William Gass on Writing and Rewriting

William Gass died on December 6, 2017 at the age of 93. I was drawn to him (or his work) for all the wrong reasons, at least at the beginning. Like him, I taught at Purdue in the Philosophy Department for many years. Like him, I ultimately moved elsewhere. He taught "Greek Philosophy," I taught "German Philosophy with special emphasis on Kant." He became I writer, I didn't. But I really appreciate his essays, and I wish I could write the way he does [did].
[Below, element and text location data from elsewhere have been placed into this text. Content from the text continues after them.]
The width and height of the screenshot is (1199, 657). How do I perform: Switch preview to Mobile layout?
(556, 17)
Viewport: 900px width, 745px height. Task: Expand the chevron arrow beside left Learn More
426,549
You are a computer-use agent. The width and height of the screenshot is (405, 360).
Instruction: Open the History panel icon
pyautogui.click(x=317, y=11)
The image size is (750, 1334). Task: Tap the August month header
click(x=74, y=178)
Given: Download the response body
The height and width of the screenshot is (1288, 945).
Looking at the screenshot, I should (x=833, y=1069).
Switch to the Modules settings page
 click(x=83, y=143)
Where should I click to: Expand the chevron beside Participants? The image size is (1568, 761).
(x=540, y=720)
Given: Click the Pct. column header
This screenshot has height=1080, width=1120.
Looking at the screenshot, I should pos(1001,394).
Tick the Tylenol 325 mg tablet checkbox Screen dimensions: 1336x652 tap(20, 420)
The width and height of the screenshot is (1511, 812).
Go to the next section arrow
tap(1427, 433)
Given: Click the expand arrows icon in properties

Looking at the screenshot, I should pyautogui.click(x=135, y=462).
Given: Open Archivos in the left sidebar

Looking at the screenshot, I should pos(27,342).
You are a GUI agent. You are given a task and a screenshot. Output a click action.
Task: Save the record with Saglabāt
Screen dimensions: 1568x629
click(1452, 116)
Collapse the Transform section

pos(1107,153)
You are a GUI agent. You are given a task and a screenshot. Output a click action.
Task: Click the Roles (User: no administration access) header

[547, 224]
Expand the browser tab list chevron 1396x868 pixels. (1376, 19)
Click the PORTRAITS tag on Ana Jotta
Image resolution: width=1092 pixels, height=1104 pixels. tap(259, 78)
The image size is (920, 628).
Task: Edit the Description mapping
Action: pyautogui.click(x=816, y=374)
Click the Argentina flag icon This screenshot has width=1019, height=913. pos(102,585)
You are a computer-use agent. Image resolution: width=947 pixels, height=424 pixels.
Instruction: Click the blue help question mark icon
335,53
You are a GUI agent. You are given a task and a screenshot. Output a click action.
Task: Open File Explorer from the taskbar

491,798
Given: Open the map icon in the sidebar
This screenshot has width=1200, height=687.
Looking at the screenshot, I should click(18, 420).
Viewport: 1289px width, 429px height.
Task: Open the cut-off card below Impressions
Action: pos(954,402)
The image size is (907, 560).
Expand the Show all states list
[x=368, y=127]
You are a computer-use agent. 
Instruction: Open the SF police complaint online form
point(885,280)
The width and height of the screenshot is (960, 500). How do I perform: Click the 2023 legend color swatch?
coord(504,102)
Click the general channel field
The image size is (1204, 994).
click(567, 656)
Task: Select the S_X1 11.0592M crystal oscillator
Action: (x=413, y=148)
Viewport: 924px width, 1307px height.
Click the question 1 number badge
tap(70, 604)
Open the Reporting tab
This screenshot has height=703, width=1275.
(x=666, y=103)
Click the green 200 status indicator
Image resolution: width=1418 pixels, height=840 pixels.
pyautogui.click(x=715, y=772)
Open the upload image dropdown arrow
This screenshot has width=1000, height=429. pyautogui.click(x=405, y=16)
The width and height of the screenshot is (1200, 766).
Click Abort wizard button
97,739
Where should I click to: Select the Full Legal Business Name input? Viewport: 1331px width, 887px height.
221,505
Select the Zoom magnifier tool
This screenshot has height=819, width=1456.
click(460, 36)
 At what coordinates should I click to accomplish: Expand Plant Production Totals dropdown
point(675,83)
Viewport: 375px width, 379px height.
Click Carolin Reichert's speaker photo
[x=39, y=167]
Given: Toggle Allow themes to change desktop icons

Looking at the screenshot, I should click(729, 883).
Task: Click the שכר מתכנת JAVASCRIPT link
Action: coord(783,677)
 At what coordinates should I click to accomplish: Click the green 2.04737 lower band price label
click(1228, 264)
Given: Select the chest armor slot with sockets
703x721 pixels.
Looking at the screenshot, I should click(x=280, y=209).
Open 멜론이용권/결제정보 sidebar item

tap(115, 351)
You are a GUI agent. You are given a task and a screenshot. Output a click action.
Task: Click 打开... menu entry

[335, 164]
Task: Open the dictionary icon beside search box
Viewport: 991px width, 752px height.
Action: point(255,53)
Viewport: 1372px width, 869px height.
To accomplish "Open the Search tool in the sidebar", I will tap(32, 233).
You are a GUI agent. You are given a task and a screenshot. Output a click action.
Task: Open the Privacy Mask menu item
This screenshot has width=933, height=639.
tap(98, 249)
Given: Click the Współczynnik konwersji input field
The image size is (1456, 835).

Gass had to say the following about Purdue: "I was at Purdue [1955-1969], which was a good school if you were in engineering or things of that sort. It had a really weak humanities group. But by the time I left Purdue, there was tons of money, because of Sputnik, coming into the university for a period of time. We had a graduate program, but when I came to Purdue it was just two other guys, and the department was called “History, Government, and Philosophy.” I mean, it was just nothing. And when I left, it was a Ph.D. program. So it was lucky that it was an expanding program." So much for Gass. I was myself hired by Purdue in 1983. It was—and is—still a good school "if you are in engineering." Philosophy was—and is—a relatively strong department in the Humanities.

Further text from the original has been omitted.